Raja siang lengser dari singgasananya, putri malam menggantikan kedudukannya. Lampu-lampu jalanan pun ramai memancarkan cahayanya yang berwarna-warni menerangi jagad raya. Saat itulah aku bertemu dengan sosok pria muda berperawakan tinggi besar yang kukenal dengan nama Bujang Prakarsa di depan sebuah halte bus transjakarta. Rambutnya jabrik tertata ngacak dengan sentuhan pomade, parasnya terang dan bersih seperti penampakan bulan purnama. Di wajah itu terpatri alis tebal yang melengkung membentuk bulan sabit berwarna coklat kehitaman. Hidungnya bangir bagai moncong elang, mata sipit tapi pandangannya tajam, setajam silet. Kumis tipis mengukir rata di atas bibirnya yang klimis kemerahan seperti buah delima. Dagunya agak lancip dengan tambahan jenggot yang tercukur rapi. Sungguh, aku terpana dengan penampakannya yang sudah sangat mirip seperti bintang serial drama Korea.
Budjang
''Hai ... lo pasti Gula Jawir!'' celotehnya tepat di hadapanku.
''Dan, kau pasti Bujang Prakarsa!'' balasku.

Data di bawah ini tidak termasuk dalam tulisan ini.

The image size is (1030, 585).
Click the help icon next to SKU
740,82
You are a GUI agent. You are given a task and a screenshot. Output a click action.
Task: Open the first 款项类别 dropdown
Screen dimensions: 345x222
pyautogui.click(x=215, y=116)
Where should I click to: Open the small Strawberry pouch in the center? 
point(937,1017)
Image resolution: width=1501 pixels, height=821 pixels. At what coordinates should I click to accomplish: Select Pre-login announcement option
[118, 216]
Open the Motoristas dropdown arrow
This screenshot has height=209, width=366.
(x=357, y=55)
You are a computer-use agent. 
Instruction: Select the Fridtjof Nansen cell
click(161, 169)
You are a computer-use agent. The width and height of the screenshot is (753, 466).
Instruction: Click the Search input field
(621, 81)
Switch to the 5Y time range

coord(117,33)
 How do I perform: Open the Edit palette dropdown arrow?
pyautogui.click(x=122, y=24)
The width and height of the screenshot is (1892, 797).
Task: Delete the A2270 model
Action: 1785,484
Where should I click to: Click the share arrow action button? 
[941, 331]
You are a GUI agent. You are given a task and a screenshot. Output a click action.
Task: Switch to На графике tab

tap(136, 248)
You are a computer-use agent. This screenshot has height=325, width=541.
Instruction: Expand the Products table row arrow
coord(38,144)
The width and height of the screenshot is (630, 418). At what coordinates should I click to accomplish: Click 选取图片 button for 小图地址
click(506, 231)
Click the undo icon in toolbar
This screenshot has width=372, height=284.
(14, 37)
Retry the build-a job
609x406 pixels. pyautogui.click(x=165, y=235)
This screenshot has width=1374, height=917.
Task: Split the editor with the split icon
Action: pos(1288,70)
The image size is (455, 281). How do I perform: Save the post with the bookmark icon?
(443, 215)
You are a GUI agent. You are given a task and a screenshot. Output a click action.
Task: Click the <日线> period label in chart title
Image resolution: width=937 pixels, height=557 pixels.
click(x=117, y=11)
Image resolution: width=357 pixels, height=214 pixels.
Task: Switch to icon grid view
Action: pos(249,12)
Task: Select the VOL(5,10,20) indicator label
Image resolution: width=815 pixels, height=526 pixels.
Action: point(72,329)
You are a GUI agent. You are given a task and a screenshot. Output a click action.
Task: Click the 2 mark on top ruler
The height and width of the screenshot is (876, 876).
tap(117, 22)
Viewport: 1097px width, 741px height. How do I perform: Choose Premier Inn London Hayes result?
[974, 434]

''Hehehe ...'' Kami berdua jadi terkekeh.
''Apa kabar, Bro?'' ujar Bujang sambil menyalami tanganku.
''Alhamdulillah, luar biasa baik!'' sahutku seraya menyambut jabatan tangan Bujang yang terasa hangat dan kuat cengkramannya.
''Sungguhkah lo bernama Gula Jawir?'' tanya Bujang.
''Hahaha ... tentu saja, bukan!'' jawabku.
''Terus, siapa nama asli lo? Bolehkah gue mengetahuinya?''
''Panggil saja aku, Harsan ... Harsan Nomito!''
''Wow ... nama yang cool!''
''Hahaha ... biasa aja, kok!''
Aku dan Bujang kembali terkekeh.
''Oh ya, Har ... lo tinggal di mana?'' tanya Bujang.
''Di Pangkalan Asem, Rawa Selatan, Jakarta Pusat,'' jawabku.
''Ooo ... dekat juga, ya?''
''Lumayan ... hehehe ...''
''Boleh, gue mampir?''
''Mmm ...'' Aku memutar bola mataku.
''Hahaha ... gue bercanda, Har ...'' Bujang menepuk-nepuk bahuku.
''Hehehe ...'' Aku cuma bisa nyengir.
''Ngomong-ngomong lo tinggal sama siapa di sana?''
''Aku tinggal bersama seekor kucing jantan.''
''Hah ... serius?'' Alis Bujang terangkat satu.
Aku mengangguk.
''Berarti lo tinggal sendirian, dong?''
''Ya, tapi aku tidak pernah merasa sendirian, karena ada Pusspyo di sisiku.''
''Pusspyo? Siapa itu Pusspyo, Har?''
''Pusspyo, nama kucing jantanku!''
''Ohhh ... '' Kepala Bujang terlihat mantuk-mantuk, mulutnya mengerucut membentuk pola huruf O.
''Jadi, lo suka memelihara binatang ya, Har?''
''Tidak juga, aku hanya merasa iba saja, saat menemukan tubuh Pusspyo tergeletak tak berdaya di jalanan.''
''Oh, gitu ...''
''Iya, Jang ...''
"Gue juga suka memelihara binatang, Har!"
"O, ya ... kamu pelihara binatang apa?"
"Ayam!"
"Benarkah? Ayam apa?"
"Ayam Kampus!"
"Hahaha ..." Aku ngakak, Bujang juga.
Aku dan Bujang terdiam sejenak, ketika ada metromini melintas di depan kami.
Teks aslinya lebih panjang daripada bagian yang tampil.